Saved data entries
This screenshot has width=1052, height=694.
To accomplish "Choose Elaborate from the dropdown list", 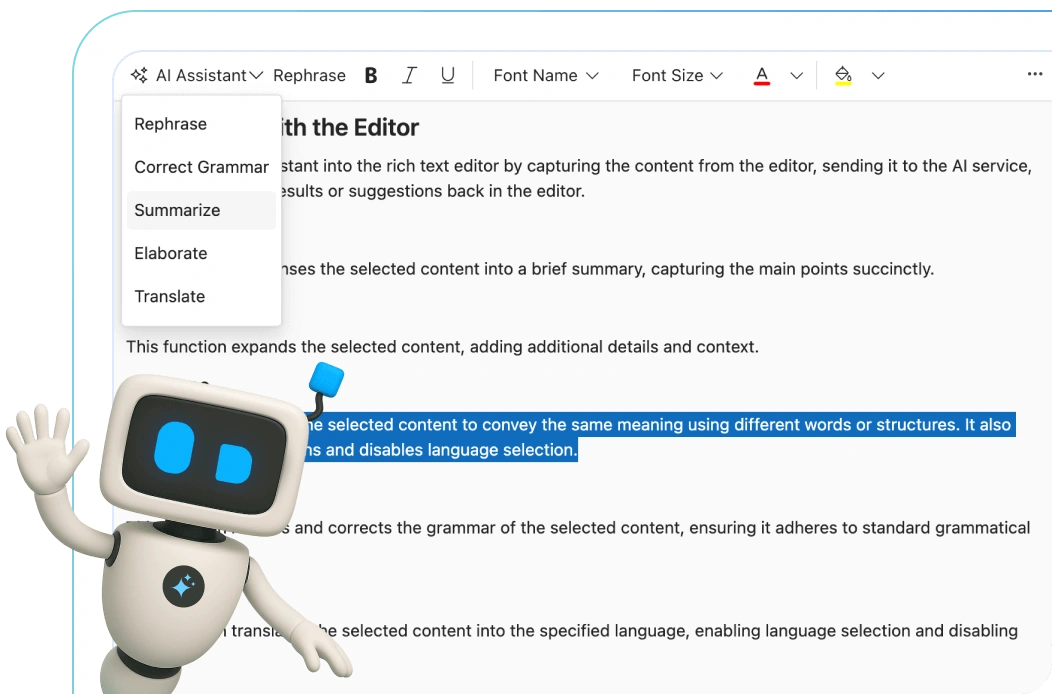I will click(170, 253).
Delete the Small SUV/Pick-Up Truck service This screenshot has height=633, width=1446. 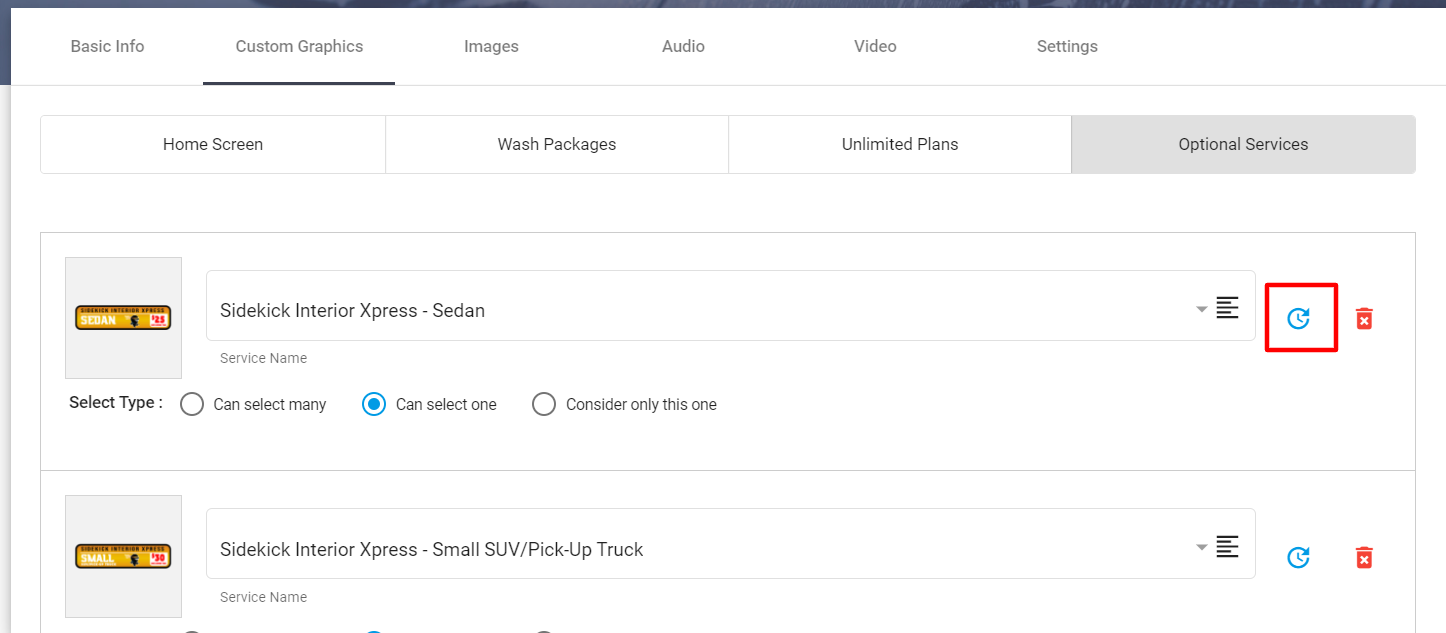coord(1364,557)
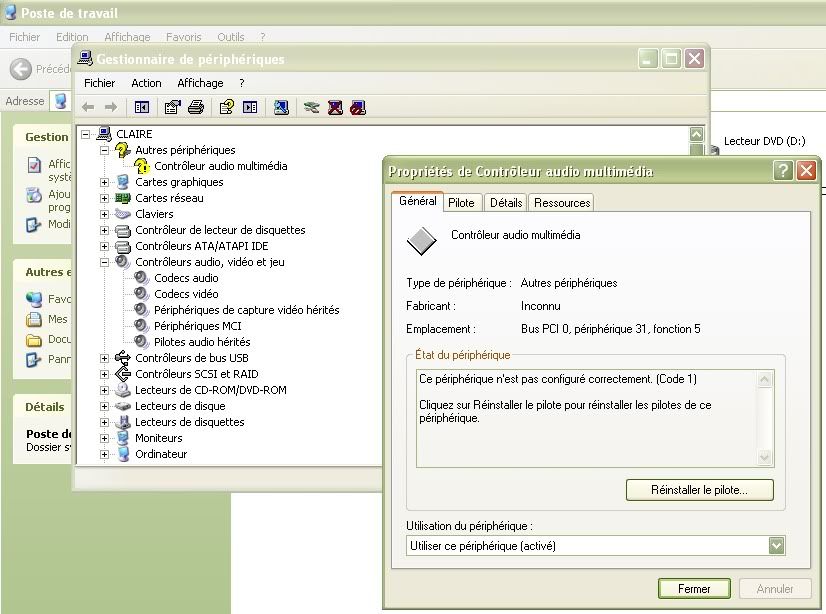Switch to the Ressources tab
This screenshot has width=826, height=614.
point(562,203)
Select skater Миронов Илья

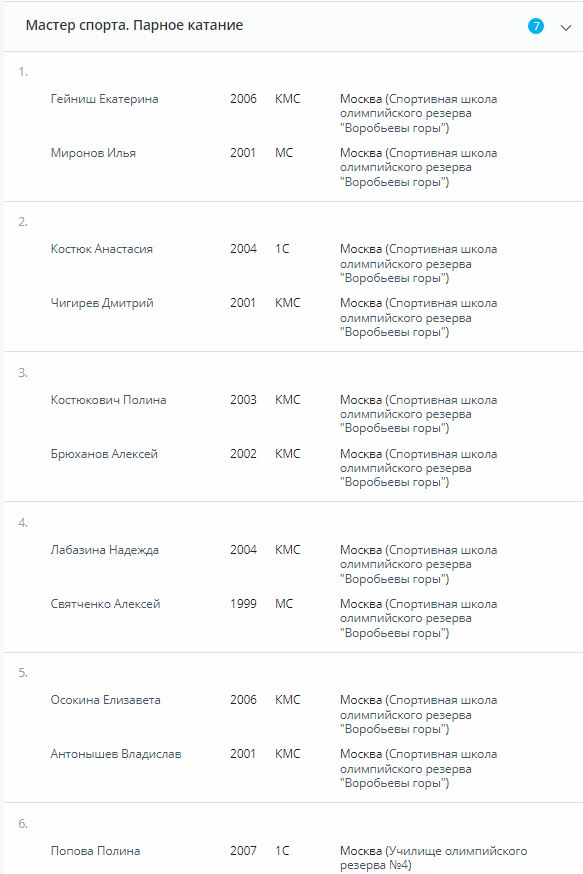93,153
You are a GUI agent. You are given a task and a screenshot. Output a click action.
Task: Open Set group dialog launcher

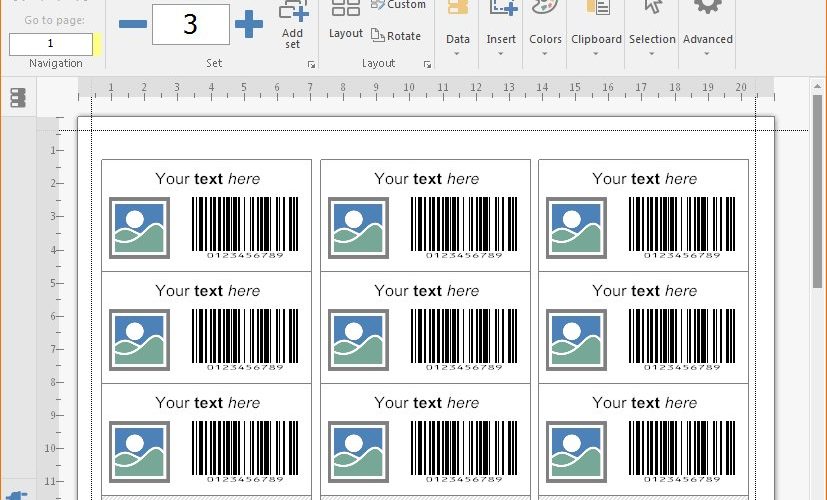[311, 64]
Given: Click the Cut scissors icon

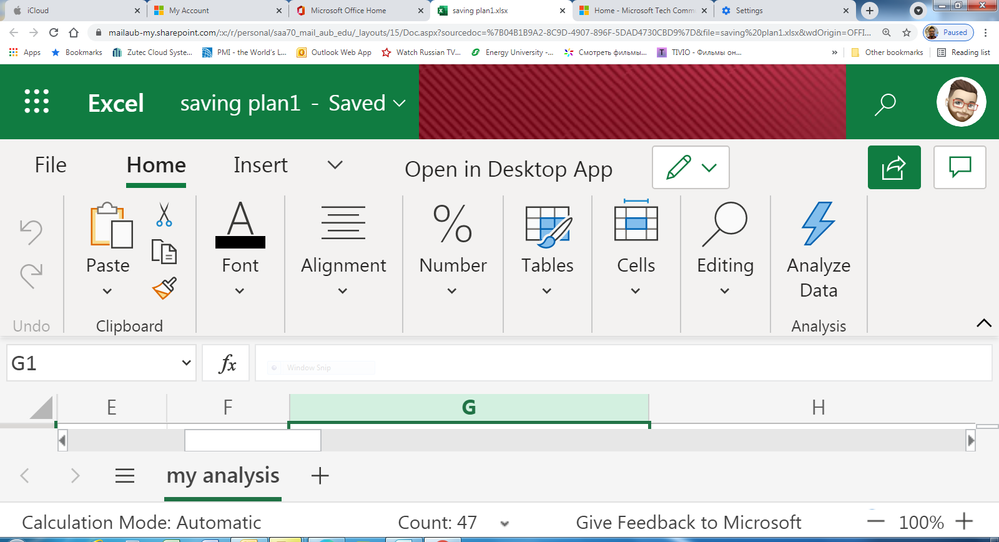Looking at the screenshot, I should point(164,215).
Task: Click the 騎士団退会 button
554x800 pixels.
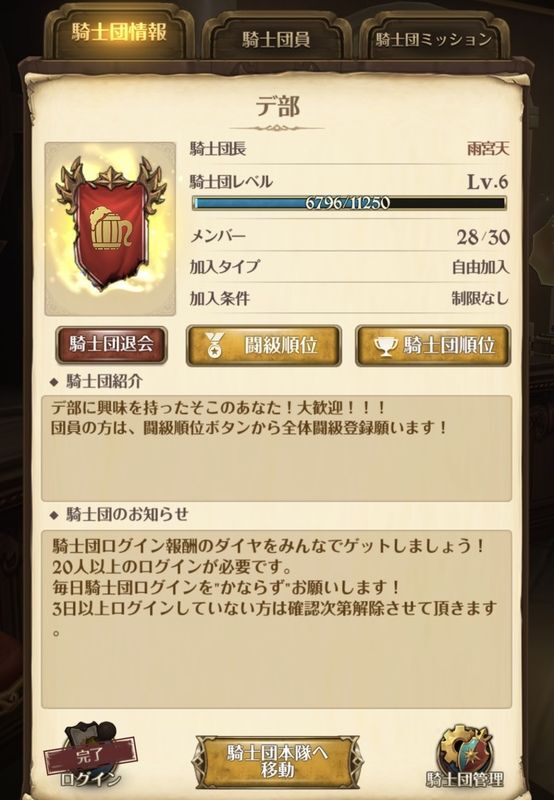Action: [x=111, y=345]
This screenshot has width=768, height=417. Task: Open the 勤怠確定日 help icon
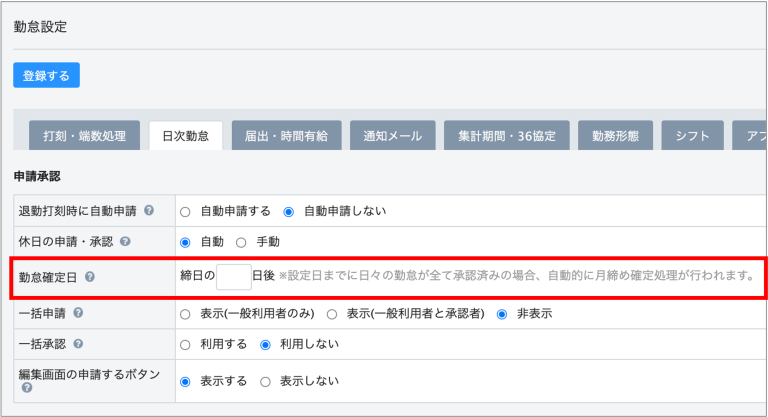tap(90, 277)
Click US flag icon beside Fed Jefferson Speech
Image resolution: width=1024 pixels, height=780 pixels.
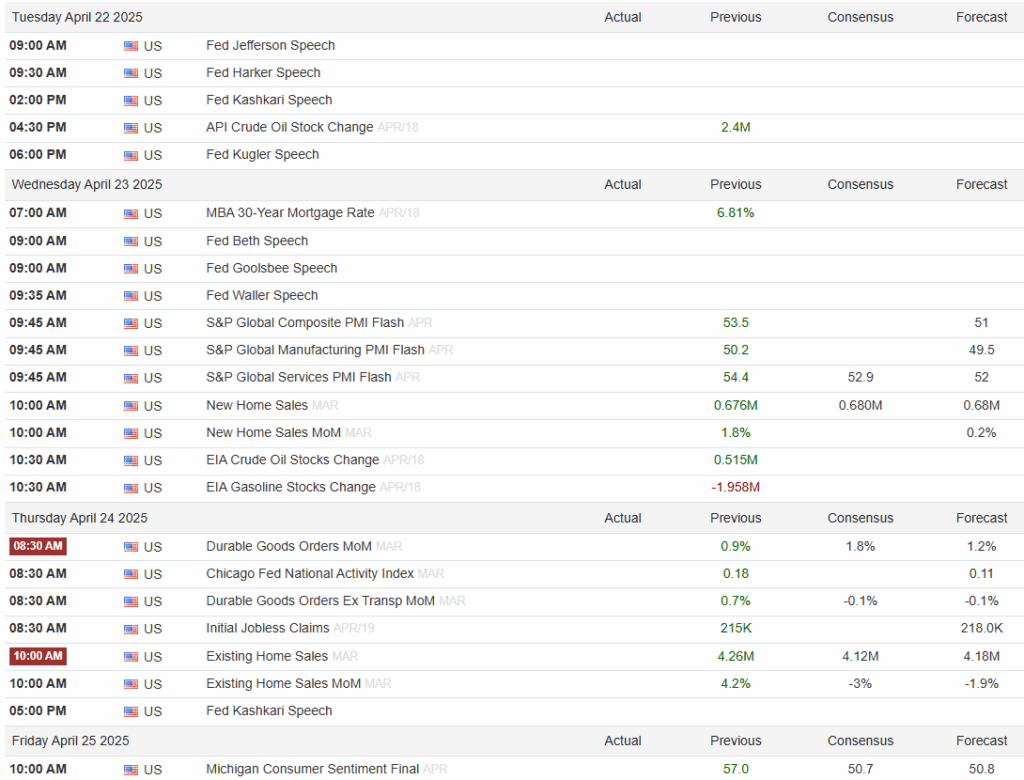click(131, 46)
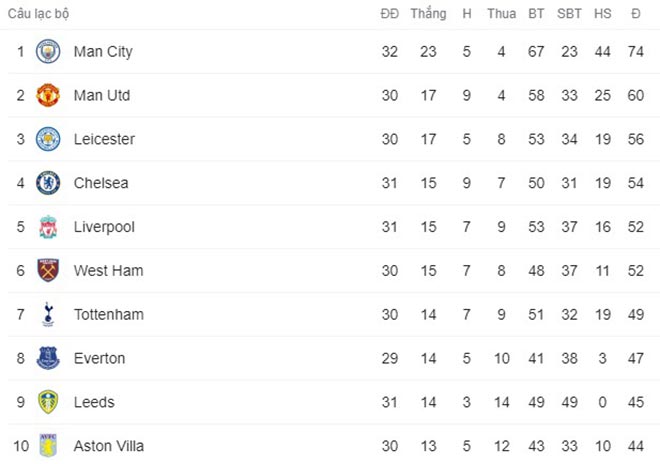Click the Everton club crest
The height and width of the screenshot is (464, 660).
pos(48,358)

Written exercise:
Reproduce the entries above verbatim, from the line with "Select skater Миронов Илья" to the line with "tap(90, 277)", including both of those lines. Leave the pictures out of your answer.

Task solution:
Select skater Миронов Илья

93,153
You are a GUI agent. You are given a task and a screenshot. Output a click action.
Task: Open Set group dialog launcher

[311, 64]
Given: Click the Cut scissors icon

Looking at the screenshot, I should point(164,215).
Task: Click the 騎士団退会 button
554x800 pixels.
Action: [x=111, y=345]
This screenshot has width=768, height=417. Task: Open the 勤怠確定日 help icon
tap(90, 277)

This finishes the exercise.